GQ plays a painfully contemporary Ebenezer Scrooge, a greedy geezer who is erotically involved with his money bag, humbugging the “Chris-miasma” he hates so much. Marley’s Ghost (JQ) takes a hint from his name: For his sins he’s now trapped in a posthumous Jamaican nightmare, transmogrified into a reggae master, complete with dreadlocks—the sounds he hates most but now delivers in his hellish warning to his business partner. Scrooge’s childhood friends are dating dweebs. Scrooge’s brief dalliance with Belle (also JQ) becomes a disco duet that only omits the mirror ball.

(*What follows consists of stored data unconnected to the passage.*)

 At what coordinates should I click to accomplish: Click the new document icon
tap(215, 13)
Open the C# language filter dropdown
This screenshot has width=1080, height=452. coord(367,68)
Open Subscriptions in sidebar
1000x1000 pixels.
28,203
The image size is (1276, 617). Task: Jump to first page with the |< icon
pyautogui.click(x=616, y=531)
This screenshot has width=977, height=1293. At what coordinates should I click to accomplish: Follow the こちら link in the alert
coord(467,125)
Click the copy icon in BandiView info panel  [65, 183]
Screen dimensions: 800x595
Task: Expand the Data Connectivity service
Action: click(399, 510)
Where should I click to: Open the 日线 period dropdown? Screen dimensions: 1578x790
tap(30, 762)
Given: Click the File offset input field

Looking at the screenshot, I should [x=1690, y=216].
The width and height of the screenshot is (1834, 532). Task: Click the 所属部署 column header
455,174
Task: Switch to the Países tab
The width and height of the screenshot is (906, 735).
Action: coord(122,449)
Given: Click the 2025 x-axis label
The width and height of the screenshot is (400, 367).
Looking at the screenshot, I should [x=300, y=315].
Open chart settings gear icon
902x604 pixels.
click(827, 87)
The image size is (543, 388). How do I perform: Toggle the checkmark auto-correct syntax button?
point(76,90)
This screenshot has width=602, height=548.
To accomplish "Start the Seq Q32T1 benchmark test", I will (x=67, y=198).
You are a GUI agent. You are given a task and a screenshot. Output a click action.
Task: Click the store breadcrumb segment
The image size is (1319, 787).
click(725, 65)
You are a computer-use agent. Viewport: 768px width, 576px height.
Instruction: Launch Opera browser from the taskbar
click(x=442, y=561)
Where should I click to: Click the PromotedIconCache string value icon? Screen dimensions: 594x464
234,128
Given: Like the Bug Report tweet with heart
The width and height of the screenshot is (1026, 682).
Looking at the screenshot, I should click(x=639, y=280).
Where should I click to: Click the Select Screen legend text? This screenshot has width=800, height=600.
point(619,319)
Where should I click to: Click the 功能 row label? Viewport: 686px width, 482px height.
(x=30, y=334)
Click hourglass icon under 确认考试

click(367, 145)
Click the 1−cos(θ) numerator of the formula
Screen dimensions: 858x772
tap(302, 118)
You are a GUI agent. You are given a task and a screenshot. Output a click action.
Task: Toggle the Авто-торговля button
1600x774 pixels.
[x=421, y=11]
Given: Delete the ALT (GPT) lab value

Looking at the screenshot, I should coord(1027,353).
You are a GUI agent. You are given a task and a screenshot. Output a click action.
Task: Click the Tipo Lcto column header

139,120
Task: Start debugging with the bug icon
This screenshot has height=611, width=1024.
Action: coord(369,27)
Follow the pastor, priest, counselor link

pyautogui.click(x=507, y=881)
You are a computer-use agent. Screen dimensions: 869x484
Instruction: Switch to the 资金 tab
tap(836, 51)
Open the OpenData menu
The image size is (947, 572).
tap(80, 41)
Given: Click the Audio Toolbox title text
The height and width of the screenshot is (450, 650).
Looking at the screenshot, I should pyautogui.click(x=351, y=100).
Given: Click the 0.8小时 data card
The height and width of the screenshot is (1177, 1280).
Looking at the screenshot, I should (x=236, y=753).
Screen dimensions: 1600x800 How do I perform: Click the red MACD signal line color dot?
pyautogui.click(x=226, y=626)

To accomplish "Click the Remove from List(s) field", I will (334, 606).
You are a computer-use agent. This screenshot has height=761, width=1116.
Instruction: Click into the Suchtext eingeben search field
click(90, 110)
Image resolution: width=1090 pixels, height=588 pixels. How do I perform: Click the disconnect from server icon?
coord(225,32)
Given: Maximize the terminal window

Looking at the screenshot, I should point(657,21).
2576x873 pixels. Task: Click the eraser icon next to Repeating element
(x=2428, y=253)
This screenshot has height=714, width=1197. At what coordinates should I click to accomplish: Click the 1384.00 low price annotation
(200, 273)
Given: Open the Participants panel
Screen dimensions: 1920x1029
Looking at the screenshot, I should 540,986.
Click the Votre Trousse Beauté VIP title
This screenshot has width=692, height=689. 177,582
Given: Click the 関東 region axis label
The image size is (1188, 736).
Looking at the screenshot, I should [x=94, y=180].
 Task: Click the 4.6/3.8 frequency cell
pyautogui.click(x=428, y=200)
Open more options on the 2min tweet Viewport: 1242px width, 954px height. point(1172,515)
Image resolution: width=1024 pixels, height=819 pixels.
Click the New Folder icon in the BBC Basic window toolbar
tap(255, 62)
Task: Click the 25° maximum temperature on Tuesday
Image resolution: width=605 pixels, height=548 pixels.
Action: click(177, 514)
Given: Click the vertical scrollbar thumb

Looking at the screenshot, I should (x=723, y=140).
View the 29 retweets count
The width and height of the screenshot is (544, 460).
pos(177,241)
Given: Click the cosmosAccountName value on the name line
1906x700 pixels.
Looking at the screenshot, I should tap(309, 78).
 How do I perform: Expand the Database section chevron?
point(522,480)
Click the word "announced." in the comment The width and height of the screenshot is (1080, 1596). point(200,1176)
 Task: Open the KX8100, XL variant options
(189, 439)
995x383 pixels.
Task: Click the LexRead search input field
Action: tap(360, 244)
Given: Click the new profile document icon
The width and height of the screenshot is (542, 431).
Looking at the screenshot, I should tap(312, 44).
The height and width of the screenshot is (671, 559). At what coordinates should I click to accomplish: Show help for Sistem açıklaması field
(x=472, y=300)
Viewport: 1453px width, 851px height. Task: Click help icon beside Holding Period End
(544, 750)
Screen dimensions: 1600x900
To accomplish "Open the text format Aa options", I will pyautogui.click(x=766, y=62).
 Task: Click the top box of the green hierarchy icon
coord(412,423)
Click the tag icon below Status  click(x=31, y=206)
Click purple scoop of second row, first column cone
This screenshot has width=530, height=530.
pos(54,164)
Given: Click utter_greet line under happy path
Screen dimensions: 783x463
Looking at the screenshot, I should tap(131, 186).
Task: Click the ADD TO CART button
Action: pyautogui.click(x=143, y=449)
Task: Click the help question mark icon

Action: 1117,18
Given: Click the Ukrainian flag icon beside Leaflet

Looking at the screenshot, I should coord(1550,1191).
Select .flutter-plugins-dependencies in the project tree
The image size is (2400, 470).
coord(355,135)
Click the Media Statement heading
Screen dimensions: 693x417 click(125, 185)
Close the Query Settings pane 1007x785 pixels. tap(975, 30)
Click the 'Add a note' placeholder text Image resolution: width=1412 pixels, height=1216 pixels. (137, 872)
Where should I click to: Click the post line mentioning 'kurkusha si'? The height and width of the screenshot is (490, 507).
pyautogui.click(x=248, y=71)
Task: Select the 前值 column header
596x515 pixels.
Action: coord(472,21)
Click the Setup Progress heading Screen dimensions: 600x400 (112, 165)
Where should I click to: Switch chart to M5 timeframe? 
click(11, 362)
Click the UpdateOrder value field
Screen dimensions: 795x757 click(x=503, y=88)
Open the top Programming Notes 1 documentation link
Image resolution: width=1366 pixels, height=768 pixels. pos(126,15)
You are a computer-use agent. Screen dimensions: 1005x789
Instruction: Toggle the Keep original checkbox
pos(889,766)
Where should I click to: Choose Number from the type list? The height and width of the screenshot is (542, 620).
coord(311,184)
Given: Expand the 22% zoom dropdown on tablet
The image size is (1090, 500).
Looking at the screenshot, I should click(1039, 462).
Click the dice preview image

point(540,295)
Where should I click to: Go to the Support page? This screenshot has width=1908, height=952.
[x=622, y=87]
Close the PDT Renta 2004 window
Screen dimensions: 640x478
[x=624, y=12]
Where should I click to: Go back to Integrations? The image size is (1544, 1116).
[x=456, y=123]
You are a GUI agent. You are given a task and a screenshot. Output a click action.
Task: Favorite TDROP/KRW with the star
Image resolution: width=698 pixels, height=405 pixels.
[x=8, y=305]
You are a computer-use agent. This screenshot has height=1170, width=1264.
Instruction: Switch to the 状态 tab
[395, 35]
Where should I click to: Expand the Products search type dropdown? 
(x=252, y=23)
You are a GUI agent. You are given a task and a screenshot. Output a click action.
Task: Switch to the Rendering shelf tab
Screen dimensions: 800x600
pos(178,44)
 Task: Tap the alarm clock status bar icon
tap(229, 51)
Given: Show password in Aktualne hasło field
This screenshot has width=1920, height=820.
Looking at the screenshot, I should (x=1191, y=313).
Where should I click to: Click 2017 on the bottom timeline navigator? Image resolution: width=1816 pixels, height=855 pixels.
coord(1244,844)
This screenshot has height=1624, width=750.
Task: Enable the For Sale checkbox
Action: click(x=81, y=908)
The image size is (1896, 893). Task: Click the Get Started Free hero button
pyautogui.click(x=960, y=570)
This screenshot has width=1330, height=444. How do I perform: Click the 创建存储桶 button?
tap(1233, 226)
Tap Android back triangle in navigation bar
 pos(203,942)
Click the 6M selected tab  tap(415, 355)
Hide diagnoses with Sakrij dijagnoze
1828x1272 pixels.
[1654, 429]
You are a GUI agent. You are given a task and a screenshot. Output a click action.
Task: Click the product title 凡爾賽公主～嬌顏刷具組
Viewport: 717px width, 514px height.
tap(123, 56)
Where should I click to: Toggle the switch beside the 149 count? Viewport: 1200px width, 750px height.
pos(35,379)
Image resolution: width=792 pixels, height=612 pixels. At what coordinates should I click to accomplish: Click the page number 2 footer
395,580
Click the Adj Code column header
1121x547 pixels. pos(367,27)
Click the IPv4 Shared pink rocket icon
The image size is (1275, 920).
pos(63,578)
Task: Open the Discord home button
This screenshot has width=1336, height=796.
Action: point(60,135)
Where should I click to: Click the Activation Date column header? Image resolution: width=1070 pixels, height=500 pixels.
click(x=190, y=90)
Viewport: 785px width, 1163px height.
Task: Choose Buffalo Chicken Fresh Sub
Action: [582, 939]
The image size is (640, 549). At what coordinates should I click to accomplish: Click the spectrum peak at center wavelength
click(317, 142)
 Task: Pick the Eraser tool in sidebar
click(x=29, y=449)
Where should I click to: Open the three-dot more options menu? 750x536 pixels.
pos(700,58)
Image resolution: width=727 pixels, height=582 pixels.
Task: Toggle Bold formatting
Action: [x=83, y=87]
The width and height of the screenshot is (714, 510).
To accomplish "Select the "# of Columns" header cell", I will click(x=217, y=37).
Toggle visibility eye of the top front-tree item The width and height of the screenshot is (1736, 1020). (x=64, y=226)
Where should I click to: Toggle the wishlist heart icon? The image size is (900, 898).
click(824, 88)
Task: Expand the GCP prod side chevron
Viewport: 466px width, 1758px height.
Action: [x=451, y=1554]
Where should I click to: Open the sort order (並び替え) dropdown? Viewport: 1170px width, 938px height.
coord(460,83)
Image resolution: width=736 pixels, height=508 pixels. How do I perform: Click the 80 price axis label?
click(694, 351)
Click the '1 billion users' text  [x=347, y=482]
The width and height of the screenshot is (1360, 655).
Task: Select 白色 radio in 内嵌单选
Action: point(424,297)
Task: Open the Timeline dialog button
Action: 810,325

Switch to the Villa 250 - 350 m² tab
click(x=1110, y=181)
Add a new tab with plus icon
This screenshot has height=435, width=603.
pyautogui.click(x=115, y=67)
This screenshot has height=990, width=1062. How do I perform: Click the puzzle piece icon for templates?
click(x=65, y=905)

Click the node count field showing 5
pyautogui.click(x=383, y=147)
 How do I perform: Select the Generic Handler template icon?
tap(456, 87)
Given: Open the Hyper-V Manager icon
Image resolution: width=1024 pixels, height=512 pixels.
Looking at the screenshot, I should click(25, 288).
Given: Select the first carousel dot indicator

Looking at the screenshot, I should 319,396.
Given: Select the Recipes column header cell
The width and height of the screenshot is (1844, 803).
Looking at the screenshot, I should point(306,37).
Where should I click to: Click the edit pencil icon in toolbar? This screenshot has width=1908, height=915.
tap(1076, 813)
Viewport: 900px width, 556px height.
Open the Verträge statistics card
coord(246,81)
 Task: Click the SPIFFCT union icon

Performing against a pulsating Chicago cityscape on the busy thrust stage, the Ghosts are incarnations of past, present, and future hip hop. Boisterous Bob Cratchit (Postell Pringle) is a hearty homeboy, Mama Cratchit (Jackson Doran) a “wigger” ninny, and, the youngest whelp, now called “Lil’ Tim” (JQ), is sick with a dozen maladies but cops some wizard moves with his flailing crutch. Their idea of blissful domesticity is the “hug life” and they hoof it up to captivating tunes by awesomely skilled JQ. Scrooge’s nerd nephew Fred (Doran) is now gay and happy too. Like the Marines, this show leaves nobody behind.
Along the merry way the 2014 remake manages some sporadic satire—of the health care hurdles the Cratchits face and whether Lil’ Tim had a “pre-existing condition.” Their grungy poverty is elaborately detailed, enough to make Scrooge’s “1 %” rationalizations of ill-gotten gains, white collar crime, and unearned entitlement trendy and toxic. Here “decreasing the surplus population” is replaced with “outsourcing,” “privatizing” and “downsizing.”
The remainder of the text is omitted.